Why Store Brands Are Good for Consumers

Strolling down the aisles of my local big name grocery stores, it’s as if there’s a magnetic force field around all the store brand groceries—something that repels me from buying labels like Market Pantry and Great Value.

Because of brand loyalty and the lingering stereotype that generic brands make lower quality products, this force field feels real for many other shoppers, as well.  

But, despite this negative impression, in the past 30 years store brand sales have actually increased from accounting for 10 to 15 percent of all grocery sales to 25 percent. And, according to a new study from the University of Florida, that percentage will only continue to increase.

Why? Not because shoppers have stopped playing favorites, but because store brands have invested in making high-quality products, slowly enticing more and more shoppers like me.  

How store brands became better

The study, conducted by Woochoel Shin, follows the history of store brands and traces their improvement over the past 30 years.
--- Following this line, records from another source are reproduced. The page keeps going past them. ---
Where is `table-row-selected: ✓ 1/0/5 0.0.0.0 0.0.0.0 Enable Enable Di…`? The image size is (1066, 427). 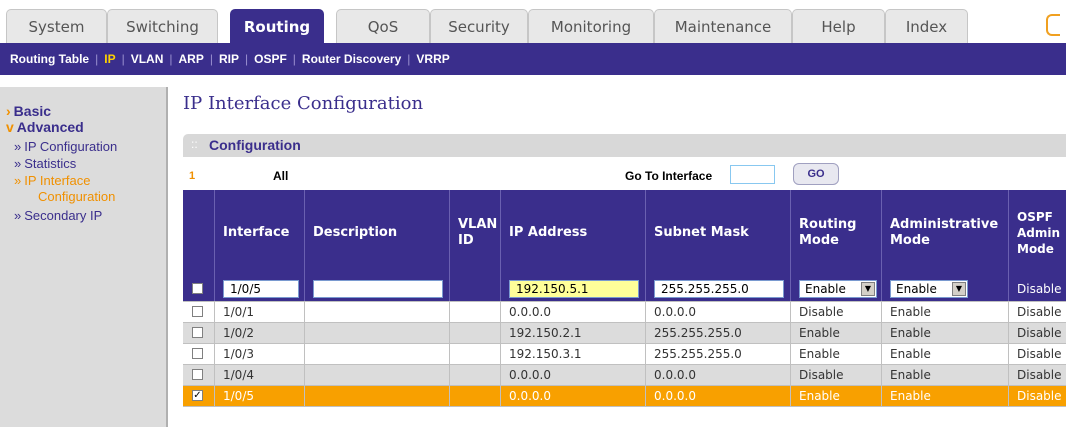 table-row-selected: ✓ 1/0/5 0.0.0.0 0.0.0.0 Enable Enable Di… is located at coordinates (624, 396).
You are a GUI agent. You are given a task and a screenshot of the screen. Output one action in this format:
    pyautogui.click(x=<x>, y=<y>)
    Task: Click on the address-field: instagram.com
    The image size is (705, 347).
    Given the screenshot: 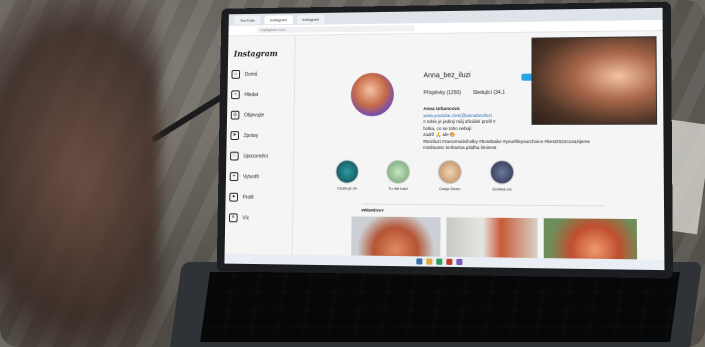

According to Shin, although store brands used to be pretty bad in the 1980s, hence the lingering, sour stereotypes, in the past three decades retailers have been making an effort to create good products to compete with national name brands.  

Store Brands pbs rewire
Source: University of Florida

One tactic used by Target, Walmart, Costco and other big-box chains is the implementation of multi-tier store brands. This means that, along with their lowest priced products, stores also offer higher-end items to compete with premium brand name products.

For example, Target offers both Market Pantry coffee for $5.99 and the higher-end Archer Farms for $6.89. They are both Target brands, but one is made to compete with a different tier of national brand.

Providing both of these options appeals to a wider range of consumers, many of whom might not realize that Archer Farms is, in fact, a Target brand. Another reason store brands are proliferating, according to CNBC, is that during the recession more shoppers turned to cheaper store brands and have continued to buy them since.

Why this is good news for us

Store brand growth is not limited to grocery stores. It can also be seen in home improvement, office supply and other big-box stores. According to Shin, the increase in diversity in store brand products is a good thing for consumers. Generic brands investing in quality will challenge national name brands to bring down their prices while continuing to provide a good product.

“Store brands put more pressure on national brands to make a better product at a cheaper price,” Shin said in an interview with the University of Florida. “The overall average price for the category is going to be lower with the introduction of the store brand, so it helps consumers.”

The diversification of pricing also means that while those looking for something more high-end can purchase the premium store brand products, retailers can still offer cheaper, generic alternatives, which provides products for another economic bracket.  

Store Brands pbs rewire
Source: TIME Magazine

Why national brands are sticking around

At the end of the day, it’s still the name brands that are driving store traffic. What shoppers are going home with is a different story.

“National brands bring people into the store, but they have a thinner margin for the retailer,” he said. “With the store brand, the retailer has a huge margin. So retailers want to sell more store brands, but they can’t give up on national brands because they generate traffic.”  

Because of this, Shin believes national brands will always exist—to what extent remains to be seen. He predicts that soon, U.S. store shelves will look more like the shelves of European countries like Switzerland, Spain and England, with 40 percent of products being store brand.   

In other words, if you live and die for Sargento cheese and Oreo cookies, don’t worry—they won’t be going anywhere. Even Shin, despite his research on store brands, admits to having his own brand name bias, especially when it comes to his kids’ snacks. “On the one hand, I know the quality differentiation is probably small,” he said, but on the other hand, the store brand just “didn’t seem as tasty.”